Combine Twister, paint-by-numbers and the ancient Hindu practice of breath control, meditation and poses, and you get Yoga by Numbers.
The approach — complete with a numbered mat — was designed by a Boston woman whose own health scare inspired her to put yoga in reach for people with physical limitations, tight schedules or other roadblocks to traditional practice.
The oversized yoga mat is dotted with big, numbered circles that look like the target in a rifle scope. The accompanying DVD gives true yoga beginners — those who would not know an up-dog from a Chihuahua — a step-by-step roadmap to learn the poses at their own pace.
Elizabeth Morrow was an athlete, a skier and soccer player who, two years ago, found herself hospitalized with a right lung full of blood clots, the lower lobe completely collapsed. When she was strong enough to start exercising again, she found even the easiest of yoga classes too taxing. She did not have the stamina for an hour, could not hold the poses the way the instructor wanted.
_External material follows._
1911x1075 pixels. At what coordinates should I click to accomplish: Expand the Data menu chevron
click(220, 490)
So, the 32-year-old started thinking of ways to make it easier, more convenient and even more fundamental than the myriad DVDs already on the market.
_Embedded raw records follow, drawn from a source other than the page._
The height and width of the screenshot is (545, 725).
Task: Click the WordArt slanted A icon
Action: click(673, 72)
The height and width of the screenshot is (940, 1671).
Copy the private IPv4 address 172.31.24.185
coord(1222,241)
“I was thinking about a paint-by-number kit where you don’t need to be Picasso or Van Gogh, you just follow what they tell you and you’ll come out with something,” she said. “I just wanted something that felt really accessible and doable for people. The image of the mat just popped into my head: ‘Wow, I can do yoga by numbers as well.’”
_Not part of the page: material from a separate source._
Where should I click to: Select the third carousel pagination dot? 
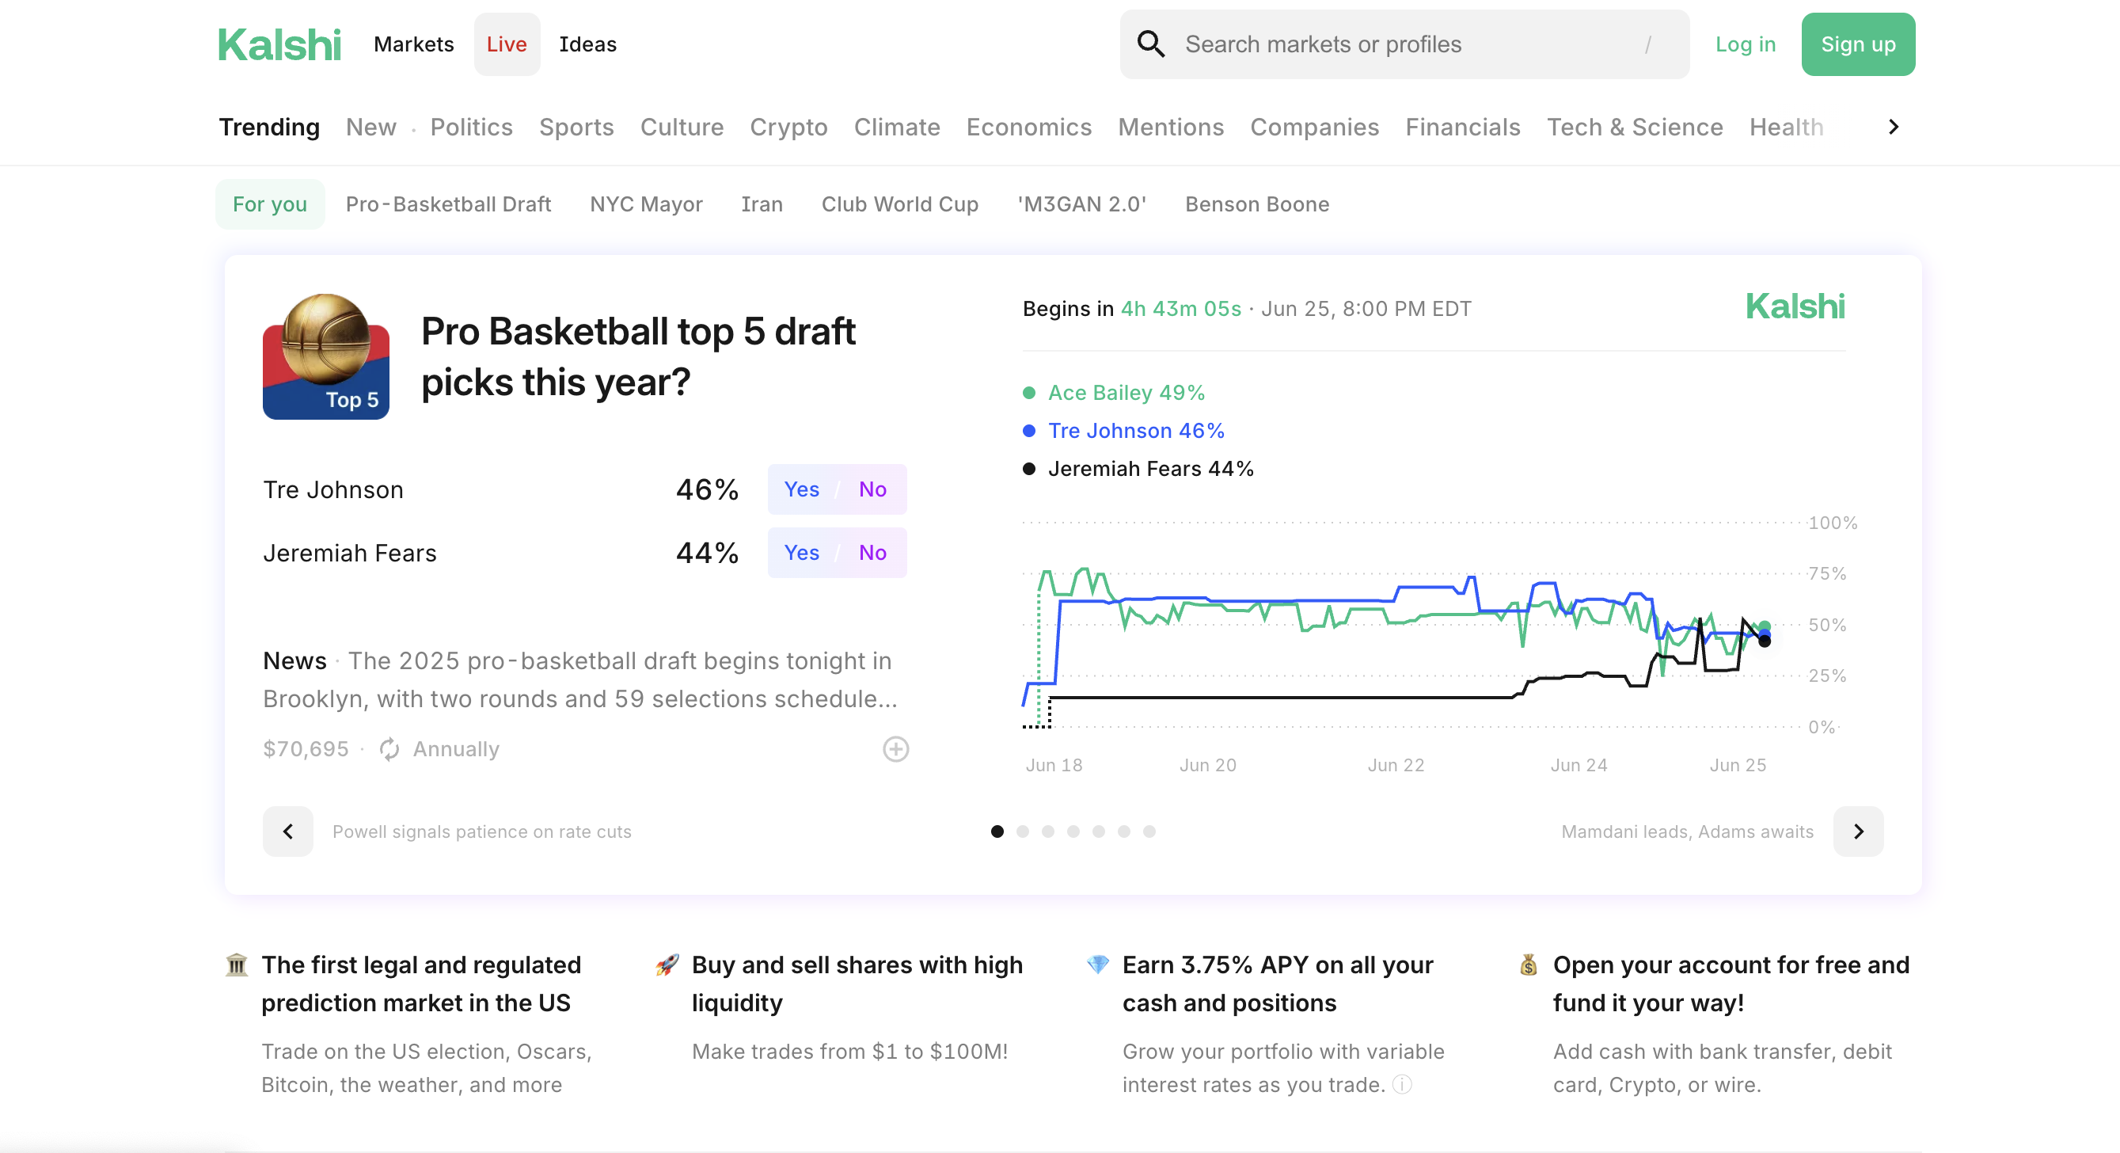(1048, 832)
The DVD tells users exactly which circle to put their hands and feet in and allows for advancement to more challenging poses.
Yoga by Numbers has been compared to Twister, the popular game with giant colored circles, spinning wheel and crazy, cross-limbed poses. Morrow is cool with that, even when it comes from critics.
“I think it’s awesome when they have that reaction because to me, that means they get it and they know how to use it,” said Morrow, a certified yoga instructor.
Morrow has sold to people who live far from a yoga studio, those with tight schedules who need to squeeze in practice whenever they can, and people with health conditions.
The US National Institutes of Health’s National Center for Complementary and Alternative Medicine reports that recent studies of people with chronic low-back pain suggest yoga can help reduce pain and improve function.
Other research shows regular practice might reduce heart rate, blood pressure and stress, and may help relieve anxiety and depression.
“People who are older are using it because the DVD really focuses you on not contorting yourself into Cirque du Soleil-style acrobatics,” Morrow said.
She demonstrated the mat recently at her parent’s house in Bow, New Hampshire, about an hour north of Boston.
The latest “Yoga in America” study, released by Yoga Journal, reported that 20.4 million Americans practiced yoga in 2012, compared with 15.8 million in 2008. They spent US$10.3 billion on classes and products, up from US$5.7 billion in the earlier survey.
Janet Lark teaches yoga in Ogden, Iowa, and had a bad experience with a poorly cut, astringent-smelling mat, so she started doing some research. She came upon Morrow’s mat and was struck by how simple it was for novices.
“It truly was a ‘Duh! Why didn’t anyone think of that sooner?’ moment,” she said. “It is fantastic to notice how quickly the clients start to focus on making sure they are properly aligned.”